With all this planning out of the way, it’s time to make some holes!

First things first, open up gSender and connect to your LongMill. A best practice when mounting the Vortex is to ensure your X-axis is square. Running your Y-axis all the way to the front or back of the machine until you hear each rail hit the end, will ensure you are square and ready to proceed.

Select the rotary axis tab on the bottom right corner of gSender, then click ‘Rotary Mounting Setup’ to open the selection window displaying each of the different track setup options.

Which setup you’ll choose will depend on three selections:

  • Does the mounting track lineup?
  • Are you using a ¼” or ⅛” diameter end mill ? (Make sure the router is mounted as far down as possible with the bit inserted not too far into the collet if using a ⅛ bit, to prevent your Z gantry from bottoming out.)
  • Do you have the extension?

Select the buttons that match your circumstances, and hit the Send to Visualizer button.

Default Mounting

Lucky for you, If you’re able to use the default mounting holes, you’ll have a very simple procedure to follow.


Simply jog your machine/cutting bit to be hovering right above the point you’ve marked previously and set your X and Y position to zero. Use any method such as touch plate, paper method, etc. to set your Z-zero position to the top of your wasteboard at this marked spot.

Turn on your router and run the g-code program you’ve loaded. Either 6 or 10 holes will be milled into your waste board automatically.

Custom Mounting

If you find a t-track, dog hole, threaded insert or even the screws holding down your wasteboard will interfere with the default mounting holes, you can use the custom ones.
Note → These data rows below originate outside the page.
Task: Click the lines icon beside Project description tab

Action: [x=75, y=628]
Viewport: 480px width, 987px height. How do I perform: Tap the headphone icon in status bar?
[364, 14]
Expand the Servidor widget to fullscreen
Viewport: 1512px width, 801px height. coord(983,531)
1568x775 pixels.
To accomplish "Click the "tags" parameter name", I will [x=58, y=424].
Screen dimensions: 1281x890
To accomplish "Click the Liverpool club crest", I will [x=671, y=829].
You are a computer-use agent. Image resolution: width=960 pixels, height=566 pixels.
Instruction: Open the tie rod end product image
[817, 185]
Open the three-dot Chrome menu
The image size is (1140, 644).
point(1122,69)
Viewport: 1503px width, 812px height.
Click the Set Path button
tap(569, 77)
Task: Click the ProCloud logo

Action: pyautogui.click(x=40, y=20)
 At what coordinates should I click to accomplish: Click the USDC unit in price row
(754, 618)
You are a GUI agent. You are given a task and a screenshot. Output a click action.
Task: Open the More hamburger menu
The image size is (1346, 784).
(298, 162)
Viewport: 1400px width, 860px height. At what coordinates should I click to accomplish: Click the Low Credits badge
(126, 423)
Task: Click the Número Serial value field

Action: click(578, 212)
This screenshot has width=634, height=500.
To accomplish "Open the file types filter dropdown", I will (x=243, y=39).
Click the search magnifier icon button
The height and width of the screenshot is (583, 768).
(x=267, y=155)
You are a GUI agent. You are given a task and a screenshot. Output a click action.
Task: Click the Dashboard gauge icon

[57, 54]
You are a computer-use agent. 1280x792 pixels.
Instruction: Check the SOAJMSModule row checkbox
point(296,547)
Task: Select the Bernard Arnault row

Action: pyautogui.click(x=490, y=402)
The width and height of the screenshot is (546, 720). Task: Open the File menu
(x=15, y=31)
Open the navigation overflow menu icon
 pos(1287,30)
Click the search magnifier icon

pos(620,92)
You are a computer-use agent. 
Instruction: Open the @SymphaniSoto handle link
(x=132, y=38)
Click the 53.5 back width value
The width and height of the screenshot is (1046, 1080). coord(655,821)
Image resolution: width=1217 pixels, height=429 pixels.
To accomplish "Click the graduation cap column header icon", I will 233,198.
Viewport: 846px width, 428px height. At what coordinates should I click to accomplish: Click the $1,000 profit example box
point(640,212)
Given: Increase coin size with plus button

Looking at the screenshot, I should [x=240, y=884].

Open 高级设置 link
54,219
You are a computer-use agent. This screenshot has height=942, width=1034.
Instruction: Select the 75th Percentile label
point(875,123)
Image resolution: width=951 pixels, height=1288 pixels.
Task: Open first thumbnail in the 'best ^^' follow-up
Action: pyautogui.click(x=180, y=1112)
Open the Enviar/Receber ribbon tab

Selecting Does not lineup will generate g-code code that drills out one pair of holes at a time.

By marking each set of holes that are clear of interference with a pen, you will have a great reference point to set a new X-axis point for each set of holes you are going to drill.

For this approach, we’ll first jog our cutting bit just above the first marked hole on the bottom left most corner, then set our X, Y position to zero here. Use any method such as touch plate, paper method, etc. to set your Z-zero position to the top of your wasteboard at this marked spot.

Turn on your router and run the program. You will drill out the first, then second hole.

Once done, turn off the router and jog your machine’s X-axis so it’s centered just above the next marked hole position. Set your X position to zero, leaving your Y and Z zero position unchanged. Turn on your router then run this same g-code file again.

For every remaining set of holes to the right, continue jogging rightwards, resetting the X-zero position, and running this g-code until all sets of holes are done.

With all these holes made, we can now proceed with installing the included steel threaded inserts using either a 6mm or 7/32” allen key.

To mount the vortex to your table, simply lay the Vortex mounting track across your wasteboard, lining up the mounting holes with their respective threaded inserts. If you have a 48” X-axis LongMill and will be using the Vortex extension track, align this track up against the end of the regular mounting track.

Install 6 of the included 1/4-20 – ¾” flat head mounting screws into the appropriate holes of the regular mounting track, tightening these to be snug.

An additional 4 screws will be used for the mounting track extension.

As a last step, you’ll most likely want to loosen the screws on your router mount and slide your router upwards so it sits higher. Since most of the work we’ll be doing with the Vortex will demand that your cutting bits sit about twice as high as normal, it’s convenient and sometimes necessary to raise where your router sits inside the router mount.

Well done! Now that we’re finished with assembly, you’ll find a few parts remaining unassembled. They are for you to use with your Vortex.